His mouth is firm and commanding.  He does not allow her to pull away, wrapping his arms around her hips and pulling her full against him, plundering her mouth with his own.  She opens her lips beneath the onslaught and he presses this advantage, sliding into her with his tongue and teeth, taking and taking until she is panting for breath.
Her arms are entangled with his neck and she is pressed to the wall of the house, one leg hitched around his hips as he pants a breath and lowers his head again.  This time she is ready for him but the match remains uneven.  She battles for dominance as she strains against him, giving and trying to take.  She is losing. 
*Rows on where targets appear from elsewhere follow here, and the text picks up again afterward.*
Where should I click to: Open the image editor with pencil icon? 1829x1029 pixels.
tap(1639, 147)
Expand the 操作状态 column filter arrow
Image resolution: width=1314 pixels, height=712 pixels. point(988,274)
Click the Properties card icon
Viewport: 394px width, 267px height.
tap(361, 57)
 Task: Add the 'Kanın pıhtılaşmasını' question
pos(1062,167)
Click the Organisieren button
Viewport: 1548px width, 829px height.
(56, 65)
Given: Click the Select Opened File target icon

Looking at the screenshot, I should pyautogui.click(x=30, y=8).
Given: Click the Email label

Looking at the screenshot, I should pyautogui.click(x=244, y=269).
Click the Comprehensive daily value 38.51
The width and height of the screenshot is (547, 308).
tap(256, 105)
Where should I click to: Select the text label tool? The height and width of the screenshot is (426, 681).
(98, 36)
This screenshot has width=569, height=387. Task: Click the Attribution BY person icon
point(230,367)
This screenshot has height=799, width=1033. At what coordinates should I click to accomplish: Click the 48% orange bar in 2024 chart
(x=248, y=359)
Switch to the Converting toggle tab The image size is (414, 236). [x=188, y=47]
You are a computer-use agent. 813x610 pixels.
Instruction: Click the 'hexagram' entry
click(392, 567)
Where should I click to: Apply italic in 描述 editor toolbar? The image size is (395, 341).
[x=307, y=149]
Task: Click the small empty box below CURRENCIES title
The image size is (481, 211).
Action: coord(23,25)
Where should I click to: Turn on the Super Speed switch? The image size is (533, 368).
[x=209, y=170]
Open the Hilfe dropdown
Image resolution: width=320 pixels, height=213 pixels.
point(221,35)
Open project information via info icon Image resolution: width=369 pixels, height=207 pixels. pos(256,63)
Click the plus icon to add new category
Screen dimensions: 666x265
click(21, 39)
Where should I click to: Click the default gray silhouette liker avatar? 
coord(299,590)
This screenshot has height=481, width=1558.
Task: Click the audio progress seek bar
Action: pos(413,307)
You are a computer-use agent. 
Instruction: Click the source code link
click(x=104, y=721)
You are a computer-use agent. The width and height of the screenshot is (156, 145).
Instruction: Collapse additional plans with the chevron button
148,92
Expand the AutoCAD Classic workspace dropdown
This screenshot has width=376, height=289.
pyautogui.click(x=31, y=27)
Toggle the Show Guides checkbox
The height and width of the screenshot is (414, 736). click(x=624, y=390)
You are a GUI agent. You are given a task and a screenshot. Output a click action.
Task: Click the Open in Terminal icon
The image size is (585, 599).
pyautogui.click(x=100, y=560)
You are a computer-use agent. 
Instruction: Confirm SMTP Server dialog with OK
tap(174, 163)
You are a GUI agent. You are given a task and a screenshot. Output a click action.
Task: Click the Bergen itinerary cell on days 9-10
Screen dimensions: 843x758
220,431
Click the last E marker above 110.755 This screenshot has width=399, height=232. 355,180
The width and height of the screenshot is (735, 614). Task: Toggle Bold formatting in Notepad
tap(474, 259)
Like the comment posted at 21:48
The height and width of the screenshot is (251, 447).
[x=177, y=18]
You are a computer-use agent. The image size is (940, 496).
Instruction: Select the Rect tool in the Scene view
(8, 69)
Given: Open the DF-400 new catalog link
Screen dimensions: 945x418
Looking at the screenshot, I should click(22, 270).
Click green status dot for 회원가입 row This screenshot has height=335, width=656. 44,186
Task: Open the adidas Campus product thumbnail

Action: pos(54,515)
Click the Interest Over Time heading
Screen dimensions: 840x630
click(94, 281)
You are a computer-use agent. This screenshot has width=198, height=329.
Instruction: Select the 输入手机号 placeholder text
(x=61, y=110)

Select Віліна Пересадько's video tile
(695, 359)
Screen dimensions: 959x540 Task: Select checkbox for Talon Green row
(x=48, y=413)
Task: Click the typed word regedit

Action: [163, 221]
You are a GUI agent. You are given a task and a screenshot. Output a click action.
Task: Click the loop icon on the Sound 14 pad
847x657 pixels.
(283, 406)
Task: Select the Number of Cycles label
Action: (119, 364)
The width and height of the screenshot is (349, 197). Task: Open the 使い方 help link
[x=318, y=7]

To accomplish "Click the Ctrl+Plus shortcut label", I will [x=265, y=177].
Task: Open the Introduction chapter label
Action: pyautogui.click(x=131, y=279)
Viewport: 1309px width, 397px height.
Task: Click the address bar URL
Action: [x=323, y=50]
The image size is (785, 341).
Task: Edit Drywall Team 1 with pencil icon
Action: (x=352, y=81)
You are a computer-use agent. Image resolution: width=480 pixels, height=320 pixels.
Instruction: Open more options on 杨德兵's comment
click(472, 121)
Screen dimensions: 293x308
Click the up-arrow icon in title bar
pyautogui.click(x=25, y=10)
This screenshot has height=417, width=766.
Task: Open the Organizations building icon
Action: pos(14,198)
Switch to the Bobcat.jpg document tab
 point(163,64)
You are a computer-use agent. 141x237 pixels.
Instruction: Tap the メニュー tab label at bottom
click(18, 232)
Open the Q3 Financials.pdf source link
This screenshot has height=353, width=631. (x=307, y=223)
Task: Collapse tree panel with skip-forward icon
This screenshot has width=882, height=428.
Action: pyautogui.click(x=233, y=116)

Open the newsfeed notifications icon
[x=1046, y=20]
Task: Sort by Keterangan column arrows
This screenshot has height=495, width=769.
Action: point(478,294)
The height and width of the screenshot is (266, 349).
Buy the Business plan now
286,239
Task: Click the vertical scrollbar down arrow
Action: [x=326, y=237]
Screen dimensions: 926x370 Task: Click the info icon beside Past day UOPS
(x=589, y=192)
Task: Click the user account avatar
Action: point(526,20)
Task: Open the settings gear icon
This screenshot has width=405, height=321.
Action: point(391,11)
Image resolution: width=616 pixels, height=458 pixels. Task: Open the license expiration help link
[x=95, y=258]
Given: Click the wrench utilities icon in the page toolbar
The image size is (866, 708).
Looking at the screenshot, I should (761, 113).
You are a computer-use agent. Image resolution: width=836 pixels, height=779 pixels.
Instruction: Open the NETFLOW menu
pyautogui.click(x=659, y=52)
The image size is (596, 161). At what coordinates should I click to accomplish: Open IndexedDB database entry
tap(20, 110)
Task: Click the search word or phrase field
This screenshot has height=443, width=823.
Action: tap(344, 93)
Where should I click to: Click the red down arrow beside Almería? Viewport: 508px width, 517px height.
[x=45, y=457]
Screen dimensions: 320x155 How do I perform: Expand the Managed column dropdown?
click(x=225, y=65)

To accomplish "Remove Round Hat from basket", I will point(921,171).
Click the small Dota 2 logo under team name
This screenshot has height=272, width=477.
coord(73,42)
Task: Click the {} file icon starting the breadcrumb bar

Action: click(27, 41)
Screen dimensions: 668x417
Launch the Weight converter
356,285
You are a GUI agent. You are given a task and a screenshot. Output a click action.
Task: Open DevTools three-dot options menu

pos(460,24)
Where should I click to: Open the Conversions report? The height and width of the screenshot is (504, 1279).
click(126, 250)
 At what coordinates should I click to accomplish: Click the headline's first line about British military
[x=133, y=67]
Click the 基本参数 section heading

His hands are in her hair, catching at knots she didn’t know she had, pulling back so he can trace searing lips across the line of her jaw.  He steals her gasp as she utters it, pressing her further until she is subsumed by him.  The world drains out of her and she tightens her fingers in the back of his neck.  He growls and moves impossibly closer without breaking away.  His mouth is stealing her thoughts.  From far away she thinks she hears a moan.  She is not sure it isn’t hers. 
She burns wherever she touches him.  She is touching him everywhere.
The background noise has started again but she doesn't notice until he draws away to lay an open-mouthed kiss on her neck.  He pulls back slowly, dragging his teeth across her jumping pulse, marking her.  She shudders.  Pressed against her as he is, he feels it and laughs once, a mirthless exhalation.  The movement sends more tremors through her; she can feel his satisfaction.
He disentangles her leg from his body and steps back, the smirk back on his face as he watches comprehension drain back into her eyes.
“What was that?” she whispers, unconsciously putting her hand to her throat, her fingers twisting into her necklace, wincing as she brushes the growing bruise on her neck.
“That,” he says, his sneer hiding his pain, “was payback.  Now I'll gloat.”
He turns and walks back to where he was standing, rejoining his friends who shake their heads and slap him on the back with teasing grins on their faces and questions hiding in the quirk of their eyebrows. 
She watches him go, her breathing still rough and uneven.  Her back is to the wall and she looks up, clutching herself around the middle so tightly her shirt rides up to accommodate her arms.  She blinks twice, quickly, and tilts her head back further, imprisoning the unshed tears she will not let anyone see.  The feather-voice is at her elbow within seconds, cool whispers falling across the flushed skin of her face.  She hears it exclaim as fingers find the mark and then there is a tug on her elbow and soothing words uttered softly in her ear. 
This time she lets them take her.
He wipes the back of his hand across his lips and smiles back at his friends.  He feels stretched tight, raw.  Reclaiming his position against the fence, he leans and nods, falling back into the conversation as if he has never left.  He slides his hand into his pocket; his fingers trace the body-warmed metal of a nickel he does not own.
When he looks back at the wall there is no one there.